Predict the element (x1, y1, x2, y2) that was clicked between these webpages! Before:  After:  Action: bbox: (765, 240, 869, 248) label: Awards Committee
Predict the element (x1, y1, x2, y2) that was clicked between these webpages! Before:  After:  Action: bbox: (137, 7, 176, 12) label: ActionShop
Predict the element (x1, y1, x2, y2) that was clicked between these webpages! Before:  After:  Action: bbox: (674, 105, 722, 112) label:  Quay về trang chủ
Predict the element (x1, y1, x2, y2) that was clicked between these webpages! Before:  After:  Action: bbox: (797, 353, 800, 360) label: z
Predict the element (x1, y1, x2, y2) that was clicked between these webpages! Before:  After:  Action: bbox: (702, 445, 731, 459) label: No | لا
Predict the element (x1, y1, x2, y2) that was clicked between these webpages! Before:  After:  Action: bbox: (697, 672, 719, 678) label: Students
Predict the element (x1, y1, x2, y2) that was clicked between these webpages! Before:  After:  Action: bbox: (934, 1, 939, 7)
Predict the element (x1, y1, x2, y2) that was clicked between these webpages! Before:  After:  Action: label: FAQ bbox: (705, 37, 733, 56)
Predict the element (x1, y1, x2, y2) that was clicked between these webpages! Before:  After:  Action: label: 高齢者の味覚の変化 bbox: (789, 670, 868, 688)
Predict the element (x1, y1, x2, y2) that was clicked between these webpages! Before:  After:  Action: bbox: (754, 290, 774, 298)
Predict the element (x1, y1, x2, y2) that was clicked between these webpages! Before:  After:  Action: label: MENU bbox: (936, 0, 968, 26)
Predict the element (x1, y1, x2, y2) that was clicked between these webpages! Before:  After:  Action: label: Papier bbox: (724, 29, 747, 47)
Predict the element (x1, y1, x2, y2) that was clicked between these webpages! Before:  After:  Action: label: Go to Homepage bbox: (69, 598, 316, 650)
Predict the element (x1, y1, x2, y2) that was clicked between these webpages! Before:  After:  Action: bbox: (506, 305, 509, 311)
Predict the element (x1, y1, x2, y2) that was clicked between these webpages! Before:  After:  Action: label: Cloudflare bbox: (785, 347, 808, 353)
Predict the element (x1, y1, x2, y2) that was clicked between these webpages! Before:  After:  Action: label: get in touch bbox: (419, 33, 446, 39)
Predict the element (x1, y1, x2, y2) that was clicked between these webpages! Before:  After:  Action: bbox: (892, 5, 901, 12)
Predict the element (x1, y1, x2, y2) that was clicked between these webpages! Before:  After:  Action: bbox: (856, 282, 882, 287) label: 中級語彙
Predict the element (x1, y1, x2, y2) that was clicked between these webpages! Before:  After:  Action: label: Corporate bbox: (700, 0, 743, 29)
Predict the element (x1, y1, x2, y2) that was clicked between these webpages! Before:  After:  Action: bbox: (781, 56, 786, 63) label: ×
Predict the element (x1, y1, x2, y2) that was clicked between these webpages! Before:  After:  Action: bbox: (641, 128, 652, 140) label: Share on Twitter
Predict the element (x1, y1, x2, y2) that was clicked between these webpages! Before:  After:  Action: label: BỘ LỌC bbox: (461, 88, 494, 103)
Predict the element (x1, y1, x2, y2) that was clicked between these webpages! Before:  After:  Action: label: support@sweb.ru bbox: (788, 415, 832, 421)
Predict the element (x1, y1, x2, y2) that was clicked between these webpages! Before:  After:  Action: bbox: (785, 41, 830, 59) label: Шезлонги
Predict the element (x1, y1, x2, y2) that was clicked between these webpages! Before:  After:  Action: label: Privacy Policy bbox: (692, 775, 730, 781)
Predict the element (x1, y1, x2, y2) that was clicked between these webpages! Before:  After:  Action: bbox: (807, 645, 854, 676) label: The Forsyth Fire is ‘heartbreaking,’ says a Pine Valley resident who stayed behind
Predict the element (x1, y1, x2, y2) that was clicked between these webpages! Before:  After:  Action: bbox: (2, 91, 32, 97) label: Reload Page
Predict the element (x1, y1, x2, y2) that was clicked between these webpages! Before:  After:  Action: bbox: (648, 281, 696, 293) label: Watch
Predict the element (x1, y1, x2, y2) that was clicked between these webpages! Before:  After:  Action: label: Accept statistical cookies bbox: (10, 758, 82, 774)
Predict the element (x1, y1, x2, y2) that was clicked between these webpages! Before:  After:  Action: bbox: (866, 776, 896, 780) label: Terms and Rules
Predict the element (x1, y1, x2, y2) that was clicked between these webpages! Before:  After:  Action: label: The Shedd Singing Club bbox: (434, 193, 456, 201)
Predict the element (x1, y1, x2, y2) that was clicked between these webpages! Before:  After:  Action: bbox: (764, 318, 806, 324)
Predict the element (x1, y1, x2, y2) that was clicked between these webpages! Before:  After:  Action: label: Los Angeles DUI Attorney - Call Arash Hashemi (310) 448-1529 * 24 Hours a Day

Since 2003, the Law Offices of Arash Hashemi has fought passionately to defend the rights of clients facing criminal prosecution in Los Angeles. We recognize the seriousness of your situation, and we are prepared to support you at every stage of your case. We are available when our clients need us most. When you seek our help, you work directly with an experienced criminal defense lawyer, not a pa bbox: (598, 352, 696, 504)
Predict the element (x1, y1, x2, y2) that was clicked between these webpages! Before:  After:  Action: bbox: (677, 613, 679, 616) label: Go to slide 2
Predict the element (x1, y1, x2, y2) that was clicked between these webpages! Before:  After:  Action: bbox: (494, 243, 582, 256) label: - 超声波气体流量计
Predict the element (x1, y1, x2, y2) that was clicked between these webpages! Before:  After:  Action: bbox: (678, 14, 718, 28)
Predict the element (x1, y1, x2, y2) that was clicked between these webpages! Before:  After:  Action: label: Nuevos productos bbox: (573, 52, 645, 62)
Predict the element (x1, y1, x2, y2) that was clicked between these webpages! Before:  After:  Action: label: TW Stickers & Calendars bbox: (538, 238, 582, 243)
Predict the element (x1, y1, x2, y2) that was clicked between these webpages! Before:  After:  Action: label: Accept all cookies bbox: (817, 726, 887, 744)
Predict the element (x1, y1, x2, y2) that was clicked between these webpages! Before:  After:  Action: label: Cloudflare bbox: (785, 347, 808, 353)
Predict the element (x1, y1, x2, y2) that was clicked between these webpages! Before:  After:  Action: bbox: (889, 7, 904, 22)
++++
## Short problem
Pull out every line of the items above that contains the word "Hashemi", copying each one in full.

## Finished exercise
Predict the element (x1, y1, x2, y2) that was clicked between these webpages! Before:  After:  Action: label: Los Angeles DUI Attorney - Call Arash Hashemi (310) 448-1529 * 24 Hours a Day
Since 2003, the Law Offices of Arash Hashemi has fought passionately to defend the rights of clients facing criminal prosecution in Los Angeles. We recognize the seriousness of your situation, and we are prepared to support you at every stage of your case. We are available when our clients need us most. When you seek our help, you work directly with an experienced criminal defense lawyer, not a pa bbox: (598, 352, 696, 504)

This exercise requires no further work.